Friday, March 15th Raffaella De Chirico will inaugurate the personal exhibition of the Spanish photoreporter Diego Ibarra Sánchez, "Alive and Well", on show until April 27th 2019.
When education is devastated by war, it generates a catastrophic effect on the education and childhood of entire generations of children.
"Education hijacked" is the title of the photographic project on the lost training of Diego Ibarra Sánchez born in 2009 in Pakistan and since 2014, after the choice of the photojournalist to make Beirut its base of operations, it also develops in other countries like Syria, Iraq, Lebanon and Colombia. "The goal is to create a personal and universal account that shows how violence, extremism, intolerance and fear are sweeping the future of an entire generation of thousands of children," says the photoreporter.
There are schools destroyed and abandoned, teachers and students forced into exile, books burned, photographs on the ground, identity lost and stolen. Empty classrooms, piled up, covered by the emptiness of ignorance.

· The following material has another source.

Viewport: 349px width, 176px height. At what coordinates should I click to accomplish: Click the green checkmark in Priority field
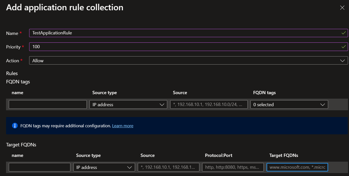[343, 47]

At the same time, north of the Black Sea, due to the armed conflict between Ukrainians and separatists who support Russia, it forms another reality, no less dramatic. In schools, clubs and summer camps, hundreds of children play the war while they are trained in military disciplines and fire tactics.
Gas masks, wooden guns, fake trenches and grenades coexist with patriotic anthems and hatred of the enemy, becoming an integral part of a national military-patriotic education initiative for the population. Childhood is eroded by conflict and becomes a means of spreading political propaganda. In this case, education is plundered by patriotism.
The shots of Diego Ibarra Sánchez become not only a window on a tumultuous and violent world, not only a fight to divulge stories never told, but a means to raise questions and provide non-stereotypical answers, all through a particular aesthetic sensitivity that leads the viewer at the focal point of the tragedy.